# Task instructions
Copy the material from the line with "Find the location" up to and including the line with "Describe the element", omitting the pictures.

# Record extracts
▬▬▬▬▬▬▬▬▬▬

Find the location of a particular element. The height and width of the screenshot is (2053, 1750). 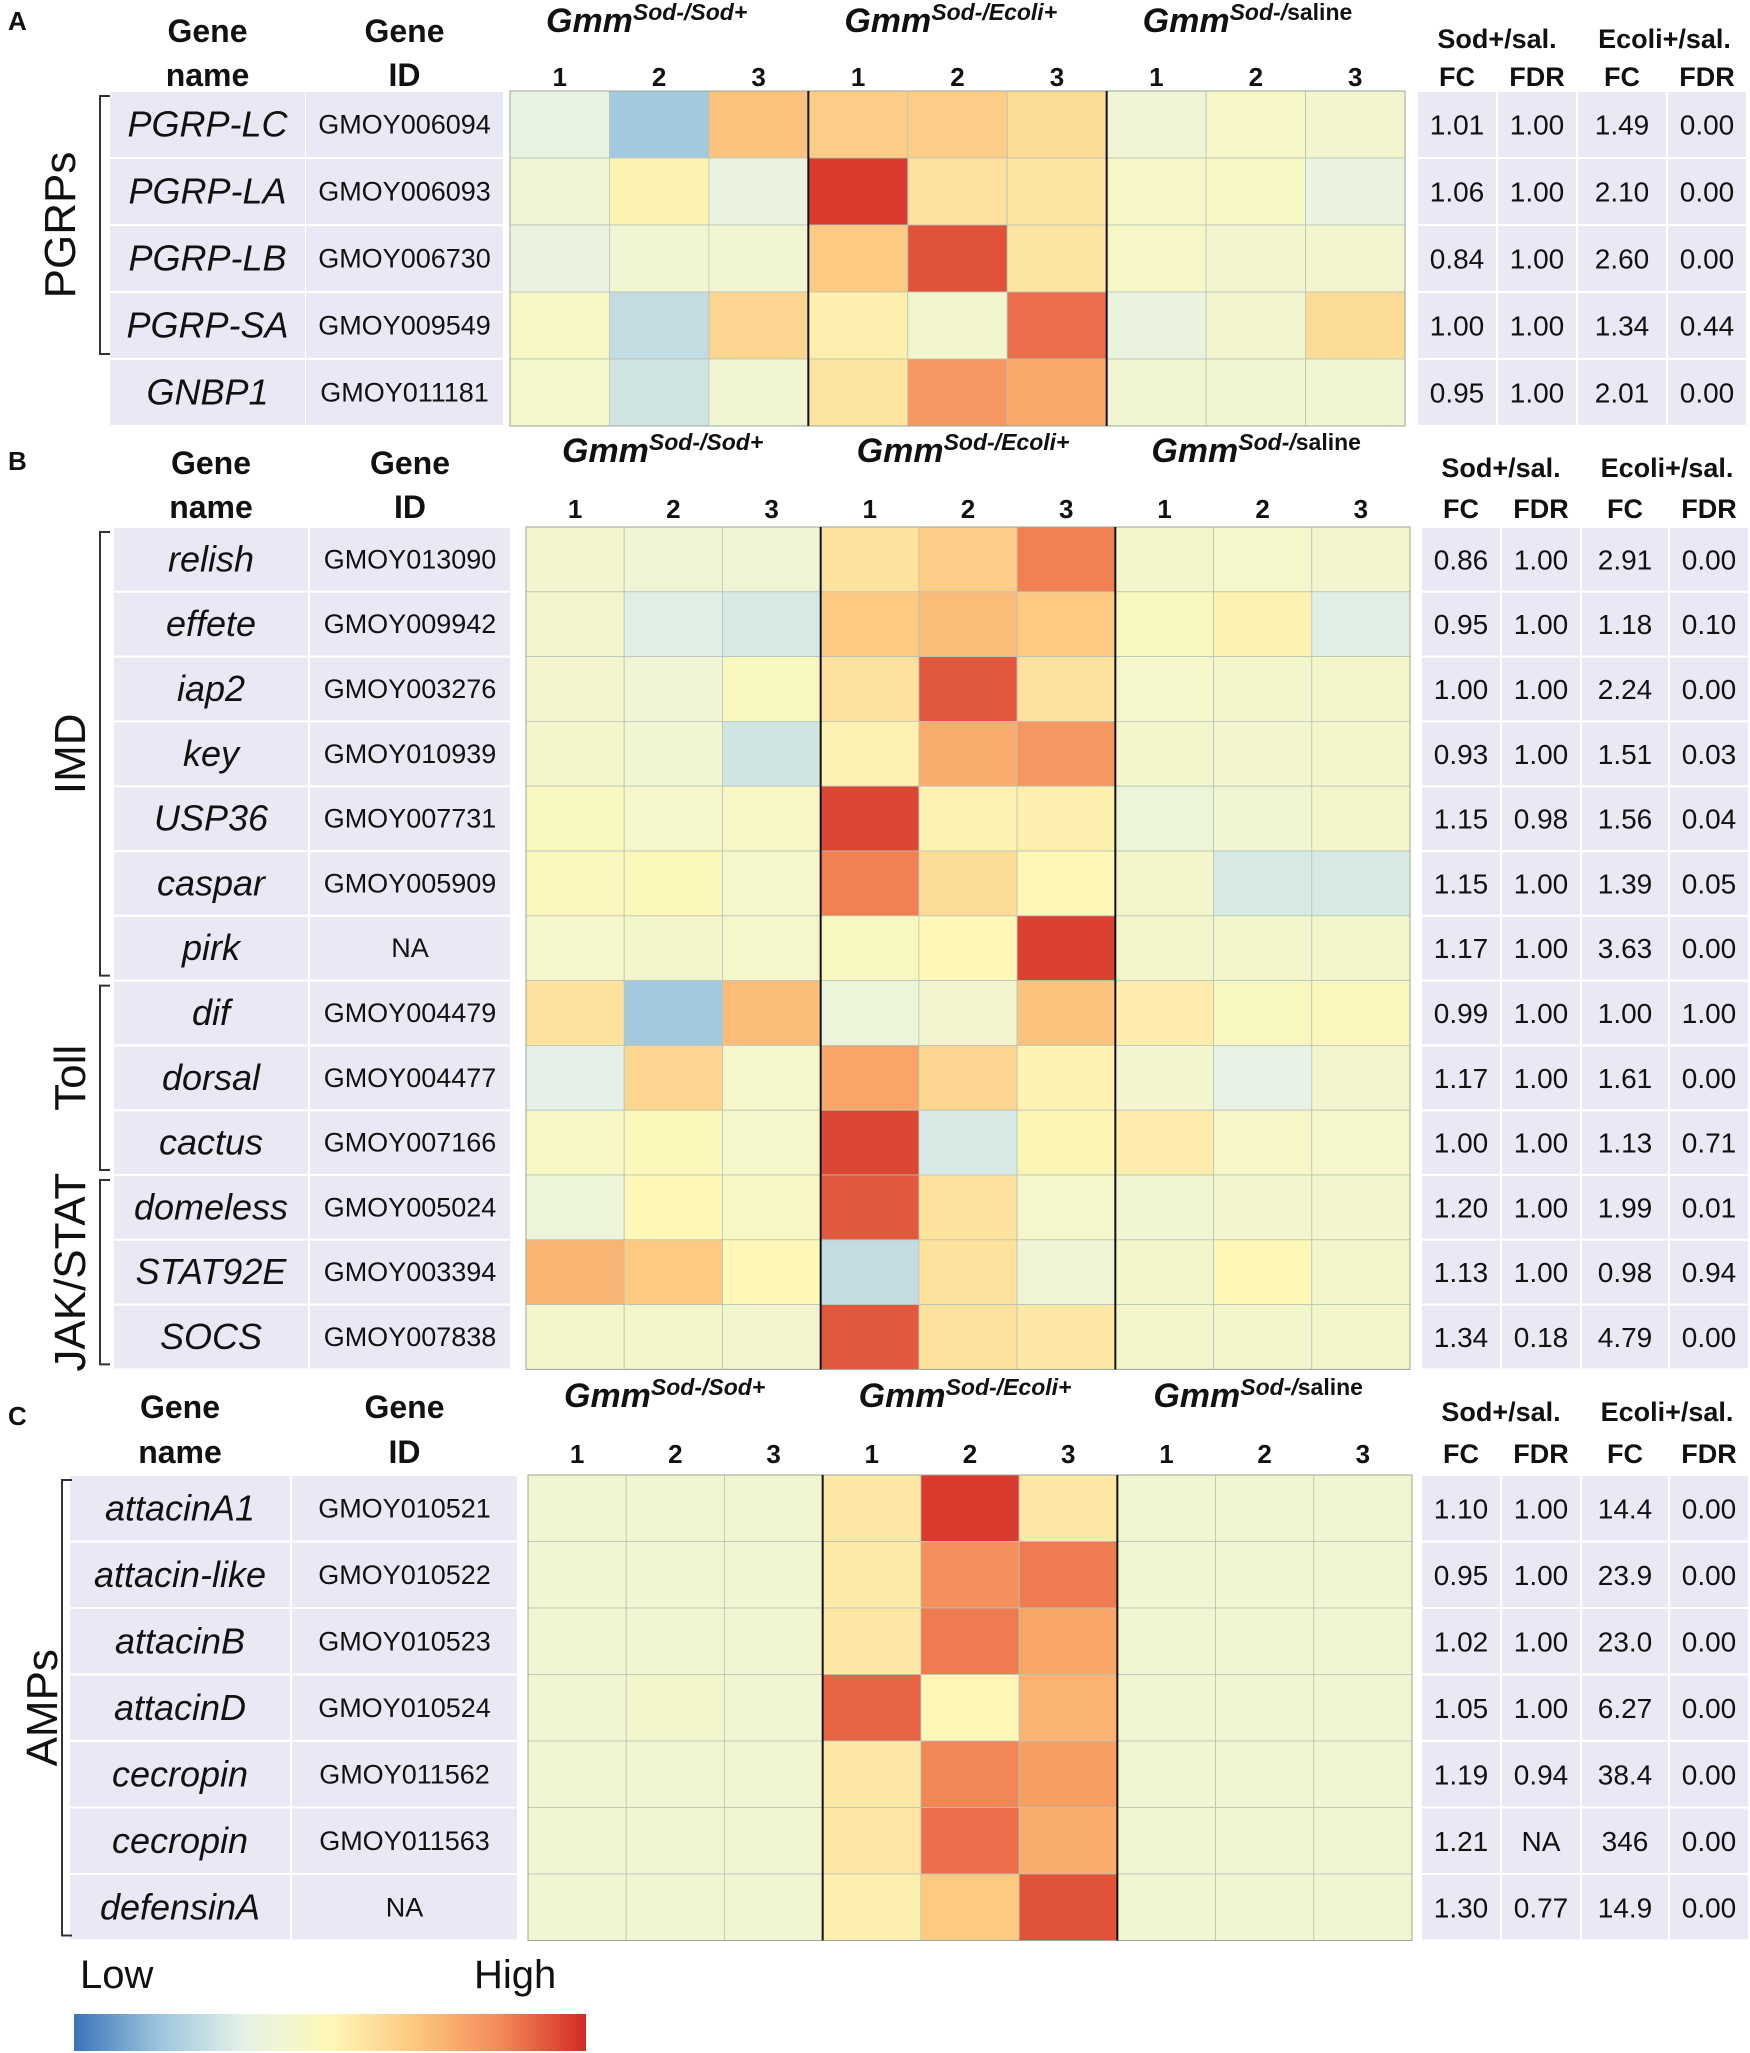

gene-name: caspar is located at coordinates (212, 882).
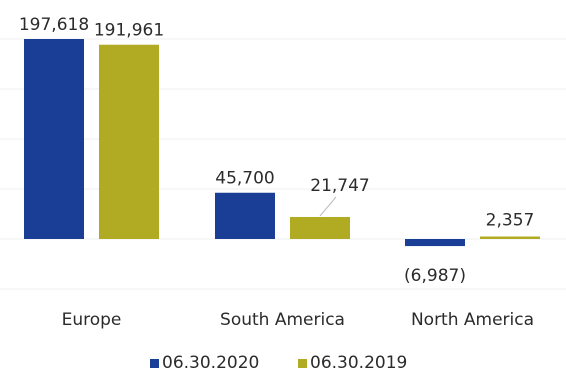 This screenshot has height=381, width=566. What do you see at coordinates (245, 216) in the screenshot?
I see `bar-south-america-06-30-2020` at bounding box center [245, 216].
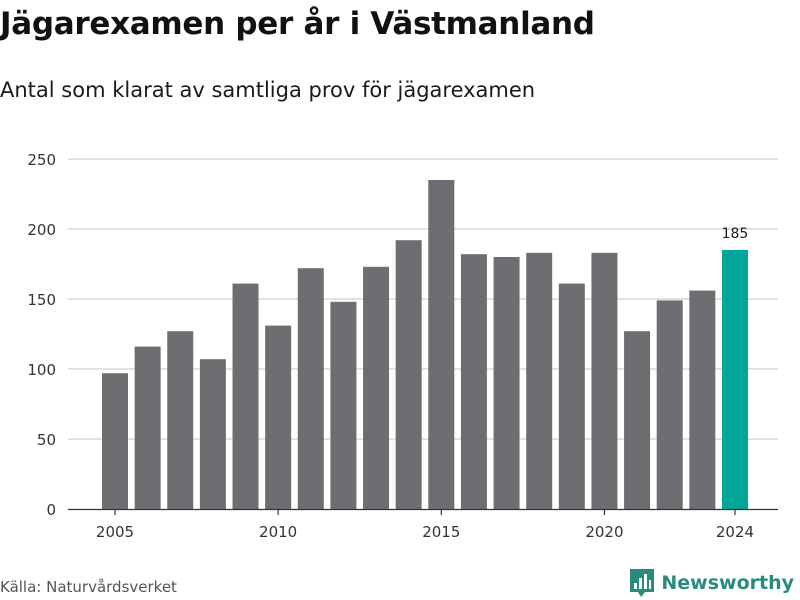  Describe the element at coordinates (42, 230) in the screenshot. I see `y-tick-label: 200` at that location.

▬▬▬▬▬▬▬▬▬▬

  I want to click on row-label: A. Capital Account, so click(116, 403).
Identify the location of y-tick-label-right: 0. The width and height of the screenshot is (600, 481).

▬▬▬▬▬▬▬▬▬▬

# Response box
Find the location of a particular element. The height and width of the screenshot is (2053, 1750). 

gene-name: caspar is located at coordinates (212, 882).
 This screenshot has height=381, width=566. What do you see at coordinates (245, 216) in the screenshot?
I see `bar-south-america-06-30-2020` at bounding box center [245, 216].
  Describe the element at coordinates (42, 230) in the screenshot. I see `y-tick-label: 200` at that location.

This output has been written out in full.